Paige and Forrest led me around a bit and talked to me about the culture and the goofy things to look out for or be aware of. They've been amazingly kind and helpful, and I'm currently attempting to concoct a way I can repay them for everything they've done for me up to this point.

They invited me out with them to have a traditional Korean meal with a woman (Grace) who runs a FREE Korean Language class across the street from my apartment. Grace and Cindy were extremely friendly and spoke reasonably good English. They took us to a restaurant that translates approximately to "Country Table", where the first word is in reference to the country style meals and cooking and the table is the traditional, low table that you sit or kneel at on a pad.

I wasn't even sure how we ordered. There was some discussion about it and I just said I was down for whatever, and somehow the waitress got the message. Eating works entirely different here. I actually needed instructions. The waitress brought out nineteen - yes, nineteen - different side dishes (two of each between five of us) which covered the entire table, and in addition to this we ordered one plate of a sort of barbecued beef bite. The side dishes are very small, perhaps a 3-4 inch plate in diameter (occasionally a larger bowl for soups or this strange egg dish). In addition to all this, each person has a bowl of rice and a seaweed soup.

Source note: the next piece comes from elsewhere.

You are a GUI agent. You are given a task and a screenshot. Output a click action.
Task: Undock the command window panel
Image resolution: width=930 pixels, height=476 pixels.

Paige said it best, "I have no idea how much I've eaten." All the little dishes make it impossible for you to keep track of how much you've had as you sample from each one and mix and match flavors with rice and the beef dish. At some point I found myself full of apparently healthy food. Grace would tell us about each dish and how each one was "good for X" where X is any possible body function, part, or remedy for an ailment. We joked when we got in the car and the center seat had no seatbelt, that sitting in the center without a belt is good for the skin.

The only thing I didn't try was a rotten looking sort of grey crab. Red flags shot up when Cindy brushed flies away from one of those dishes. However I did eat about three different types of Kimche(sp), multiple lettuce/cabbage dishes, some kind of sauced up nuts/beans, a bean/meat paste, a couple of egg type things, etc etc. Most of it was good, but some of the flavors were just so foreign to me that I found it hard to make myself take a second bite. The whole meal cost 11,000 Korean Won per person, which is under 10 dollars (a steal when you think about how much food we left on our table).

After dinner, Grace took us on a little drive around Ansan and we stopped at a cultural center where every Saturday they have some sort of live performance, a concert, and then a movie all for free. I'm going to join her Korean class, which meets on Sundays. It'll make a nice supplement to my Rosetta Stone practice. I spoke two words of Korean at the table, and was complimented on my pronunciation on both. Despite the fact that I can't even recall what one of the words was (the other was thank you), I take this as a sign of my superior language abilities, and I will no doubt master the language in good time ;) .

I'm exhausted but I'm going to push to stay up for another hour or so. Tomorrow is my first day of work, I'm really hoping somebody shows up to take me to work because I would never be able to find SLP on my own.

I wish I had pictures of the meal. I set up a Flickr account, but didn't have my camera with me. There will be other opportunities.


  1. Hi David,
    I love hearing all of your interesting comments about Korea, the culture and the interesting people. The "country style" meal sounded quite interesting to say the least. So glad you have the "adventure spirit" to try things out. It will be great when you are able to learn a bit more Korean. I liked your idea of getting your little Korean 'Egg McMorning special' Maker to help you learn some new phrases. Hope to talk with you later. Love you. Mom

  2. Flies on food= No way in hell am I eating that.